Li hanno guardati con scetticismo, considerandoli una moda di passaggio lontana dalla “nobiltà” del mondo del vino “vero”. Fino a vent’anni fa erano praticamente sconosciuti. Oggi i vini macerati sono presenti nei migliori wine bar e nei ristoranti più importanti al mondo. E sono qui per restare. Vini strutturati e complessi, fuori dagli schemi, fantastici negli abbinamenti in cucina.
Non è infatti un caso che a meno di due ore di macchina il pluripremiato Hiša Franko –2 stelle Michelin, 50 Best, Chefs Table– da anni rappresenti un tempio del vino naturale, con grande focus sui macerati grazie alla guida esperta di Valter Kramar.
La tecnica di vinificazione è antica quanto il vino e ha origine in Georgia (con tracce risalenti al 6000 a.c.) dove si utilizzano ancora i tradizionali “kvevri”, anfore in terracotta interrate in cui l’uva rimane a macerare sulle bucce. È a Oslavia, nel Collio, che questa tecnica viene ripresa grazie a maestri come Joško Gravner e Stanko Radikon.
Gravner nel 1997 lo diedero per impazzito. Via barrique, via qualsiasi vitigno internazionale, abbandono degli schemi dell’enologia classica moderna. Follia, anticamera del genio. E i geni si sa, spesso incompresi all’inizio sono osannati poi. Osanna il regno di Gravner, fa partire un movimento che trasforma Collio, Carso,  Slovenia e Istria in fulcro rivoluzionario. A Gravner si affianca Radikon in una visione pionieristica seguita da decine di cantine del territorio.
Ma in buona sostanza, cos’è? Il vino macerato si ottiene da uve bianche lavorandolo come fosse un rosso: la macerazione sulle bucce (da poche ore a mesi interi) permette di estrarre colore, tannini, complessità, sapori. È una rivoluzione che trova il suo miglior alleato nel vino naturale perché proprio la macerazione permette di minimizzare gli interventi in cantina.

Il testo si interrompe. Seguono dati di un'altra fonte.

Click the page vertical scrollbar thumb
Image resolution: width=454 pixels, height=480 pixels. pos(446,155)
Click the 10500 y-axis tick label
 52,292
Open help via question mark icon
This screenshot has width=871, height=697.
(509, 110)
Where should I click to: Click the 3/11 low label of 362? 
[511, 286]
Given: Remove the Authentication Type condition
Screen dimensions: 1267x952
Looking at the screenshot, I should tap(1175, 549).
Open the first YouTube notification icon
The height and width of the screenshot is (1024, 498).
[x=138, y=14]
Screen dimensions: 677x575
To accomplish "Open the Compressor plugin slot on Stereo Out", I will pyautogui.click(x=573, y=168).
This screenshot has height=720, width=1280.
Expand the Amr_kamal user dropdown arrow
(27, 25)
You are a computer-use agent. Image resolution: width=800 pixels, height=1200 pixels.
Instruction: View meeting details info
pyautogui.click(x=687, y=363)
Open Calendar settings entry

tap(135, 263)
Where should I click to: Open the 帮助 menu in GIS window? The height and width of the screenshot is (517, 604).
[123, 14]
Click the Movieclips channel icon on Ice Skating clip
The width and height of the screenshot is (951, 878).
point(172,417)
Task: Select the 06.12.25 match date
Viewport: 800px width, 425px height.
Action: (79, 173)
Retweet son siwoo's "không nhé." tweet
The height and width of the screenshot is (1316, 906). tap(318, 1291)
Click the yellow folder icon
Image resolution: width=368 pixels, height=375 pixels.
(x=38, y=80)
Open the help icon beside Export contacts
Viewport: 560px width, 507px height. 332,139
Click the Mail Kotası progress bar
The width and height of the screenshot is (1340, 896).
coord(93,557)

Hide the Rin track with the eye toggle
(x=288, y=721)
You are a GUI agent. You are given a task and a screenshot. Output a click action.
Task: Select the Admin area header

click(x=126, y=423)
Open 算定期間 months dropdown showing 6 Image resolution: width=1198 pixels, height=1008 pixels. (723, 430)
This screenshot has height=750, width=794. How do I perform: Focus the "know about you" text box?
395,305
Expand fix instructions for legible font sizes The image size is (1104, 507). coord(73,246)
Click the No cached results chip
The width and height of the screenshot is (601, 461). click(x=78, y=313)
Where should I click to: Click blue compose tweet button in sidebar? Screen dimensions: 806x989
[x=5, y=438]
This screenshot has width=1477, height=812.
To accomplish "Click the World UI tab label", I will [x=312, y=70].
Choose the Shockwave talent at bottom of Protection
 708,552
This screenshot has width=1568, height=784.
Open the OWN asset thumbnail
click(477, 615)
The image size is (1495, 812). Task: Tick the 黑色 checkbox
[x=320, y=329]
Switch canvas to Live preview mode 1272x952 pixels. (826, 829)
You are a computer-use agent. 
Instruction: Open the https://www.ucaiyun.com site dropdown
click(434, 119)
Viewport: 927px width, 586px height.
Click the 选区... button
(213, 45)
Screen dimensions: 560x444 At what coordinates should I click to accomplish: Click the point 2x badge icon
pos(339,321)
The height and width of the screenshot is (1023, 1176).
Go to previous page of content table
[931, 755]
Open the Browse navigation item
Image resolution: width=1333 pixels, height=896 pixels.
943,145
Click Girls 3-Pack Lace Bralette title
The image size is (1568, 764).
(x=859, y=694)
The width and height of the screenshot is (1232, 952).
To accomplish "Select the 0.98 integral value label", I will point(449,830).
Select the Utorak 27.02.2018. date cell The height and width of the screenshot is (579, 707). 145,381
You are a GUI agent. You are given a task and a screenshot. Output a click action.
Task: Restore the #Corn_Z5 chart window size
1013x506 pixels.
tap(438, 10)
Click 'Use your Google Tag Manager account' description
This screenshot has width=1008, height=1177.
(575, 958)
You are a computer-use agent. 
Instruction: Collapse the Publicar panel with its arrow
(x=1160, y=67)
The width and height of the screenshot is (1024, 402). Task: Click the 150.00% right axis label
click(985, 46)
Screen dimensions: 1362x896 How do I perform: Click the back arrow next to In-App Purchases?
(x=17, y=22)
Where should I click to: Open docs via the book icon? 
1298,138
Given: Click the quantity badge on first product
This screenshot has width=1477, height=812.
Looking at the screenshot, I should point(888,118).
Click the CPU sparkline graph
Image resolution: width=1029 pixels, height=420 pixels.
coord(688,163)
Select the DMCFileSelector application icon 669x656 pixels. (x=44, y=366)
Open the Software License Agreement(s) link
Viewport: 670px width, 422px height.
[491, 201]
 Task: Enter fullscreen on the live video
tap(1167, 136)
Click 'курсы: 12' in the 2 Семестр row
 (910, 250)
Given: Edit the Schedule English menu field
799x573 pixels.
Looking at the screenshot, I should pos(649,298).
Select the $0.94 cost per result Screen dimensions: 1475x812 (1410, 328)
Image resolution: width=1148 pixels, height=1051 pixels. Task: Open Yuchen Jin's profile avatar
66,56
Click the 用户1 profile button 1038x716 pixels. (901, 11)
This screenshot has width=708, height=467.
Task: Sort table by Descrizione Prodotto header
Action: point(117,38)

Oggi i vini macerati sono presenti nei migliori wine bar e nei ristoranti più importanti al mondo.

Trieste da tempo ha iniziato ad amarli e a proporli, e il nostro Carso vanta eccellenti produttori come Zidarich, Škerk, Skerlj e Vodopivec. Per entrare in questo mondo vi consigliamo La Bottiglia Volante di P.za Sant’Antonio, il Mood nel ghetto ebraico, Mimì e Cocotte in via Cadorna, il panificio artigianale Pagna in Via Muratti o l’enoteca Tutt* di Via dell’Annunziata. Se ciò non bastasse, il 21 e 22 Maggio al Castello di San Giusto si terrà Amber Wine Festival, che permetterà l’assaggio di alcuni tra i migliori macerati in una location mozzafiato.
In abbinamento sono perfetti con formaggi stagionati, piatti di pesce più strutturati, fritti, carni bianche, agnello, verdure saporite e piatti speziati. Vi proponiamo una ricetta di stagione un pò “selvatica”. Un piatto vegetale con una complessità aromatica che si sposa perfettamente con un macerato strutturato come la Malvasia di Skerlj. Se non siete appassionati di foraging non preoccupatevi: troverete mazzetti di erbe spontanee pronti all’uso nei mercati e nelle botteghe. Cercate (tranquilli, non tutte assieme) ortica, tarassaco, silene, aglio orsino, luppolo, papavero, malva, borragine o cicoria selvatica.

LA RICETTA

Pasta al pesto di erbe selvatiche

400g di pasta corta
1 spicchio d’aglio piccolo
1 mazzo di erbe spontanee miste
1 mazzo di rucola
20g di pinoli
40g di nocciole (idealmente tonda gentile)
40g di anacardi
100ml di olio extravergine di buona qualità
scorza di 1 limone
50g di parmigiano reggiano
50g di pecorino
sale, pepe

Sbollentare le erbe per un minuto e amalgamare insieme agli altri ingredienti in un mortaio o con un mixer. Versare in un’ampia ciotola, aggiungere la pasta scolata e mescolare bene. Servire con un filo d’olio extravergine, una grattugiata di scorza di limone o parmigiano.